## Text passage
******
It lacks perspective, solution, alternative and even a desire to hold
a position of power. With the loss of the statist economic model and
social system, the progressiveness, or 'revolutionism' of these socialisms
has become meaningless and bankrupt. Even in the struggle for reforms,
they lack a defined policy and orientation. Thus bourgeois socialism
as a whole is inevitably abandoning the field of struggle for political
power and the introduction of an economic alternative, turning into
a pressure group for mitigating the consequences of existing capitalism
along the lines of human rights, Ecology and world peace. Bourgeois
socialism will, perforce, be a socialism without a social cause and,
consequently, without a political appeal. This problem reveals itself
in different forms in the fate of the Soviet bloc parties, Social Democracy
and the quasi-socialist populism in the dominated countries.
The Soviet crisis, as we pointed out,
has a deep economic root. With Gorbachevism the circle of the failure
of what the bourgeoisie in the Soviet Union foisted on the workers'
revolution in the name of 'socialism in one country' is completed. In
the late 20s, due to the lack of an economic perspective by the communist
rank, and under the pressure of economic difficulties and the pressure
of Russian nationalism, state- capitalism was imposed upon the Soviet
working class as the economic content of the proletarian revolution.
The cause of common ownership and abolition of wage-labour, these indivisible
components of Marx's revolutionary socialism, were reduced to the nationalisation
of capitals and the state planning of capitalist production. This economic
pattern practically secured the rapid conclusion of the process of primitive
accumulation and the accelerated building of the economic and industrial
infrastructure in the Soviet Union. The illusion that the new system
is socialist, the compromises between the new model and a greater freedom
of action for the workers in the labour process, the existence of massive
human resources in the countryside and the enormous economic resources
of such a huge country, all provided the possibilities of rapid economic
growth. With the termination of this period of accumulation and growth,
however, the economic model of state-capitalism is losing its efficacy.
Advanced capitalism requires a constant raising of labour productivity
through the application of modern technology and the expansion of the
diversity of production to meet the needs arising from increased national
income; it requires the existence of an efficient mechanism for distribution,
for the calculation of needs, for the raising of the quality of commodities,
and for the allocation of capitals to more profitable areas. In the
Western capitalist model, these requirements are met by competition
and market, while in the Soviet capitalist model this role has been
played chiefly by 'planning' and administrative measures. Such a system
cannot, however, meet the requirements of an advanced capitalism and
its diverse problems. Thus, precisely at a time when capitalist countries
based on market are rapidly assimilating the fruits of the technological
revolution, the Soviet economy has been hit by an unprecedented recession.
******
## To be done
Continue the essay on bourgeois socialism and the Soviet economic crisis from the point where it stops.

## Data shown
******
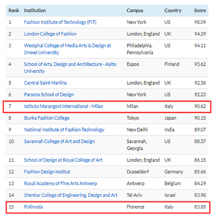Click the Rank column header
The height and width of the screenshot is (215, 217).
[14, 10]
******
## Result below
This recession cannot any longer be overcome by applying pressure on
the working class, increasing the labour intensity or raising the supply
of labour force. The Soviet economy must necessarily undergo a fundamental
structural change aimed at freeing the market mechanism and removing
the restrictions which the political and administrative system in this
country has imposed on the free movement of capital. This, then, is
not just an economic switching of tracks. Rather, it necessitates a
shift in all areas, in economy, in politics and in ideology. The Gorbachev
trend holds the banner for this shift. The final outcome of this turn
will be the disintegration of the Soviet- camp model of socialism -
not just in the USSR but on an international level - and a new balance
of power between the imperialist camps. The crisis of the Soviet bloc
parties has already flared up. The economic model, the political strategy,
the practical tactics and the ideological system of these parties have
been declared bankrupt. Their slogans, political history and methods
are being questioned one by one from among their own ranks. Their theoretical
and political exponents are being discredited. The reconstruction of
this revisionist camp, while this current from its centre is engaged
in a constant reduction of its economic and political differences and
conflicts with the West, seems highly improbable. Although the credit
of Gorbachevism in the eyes of bourgeois liberals can in the short run
postpone the course of the rapid break up of the pro-USSR parties, eventually
there will be no escaping of this fate.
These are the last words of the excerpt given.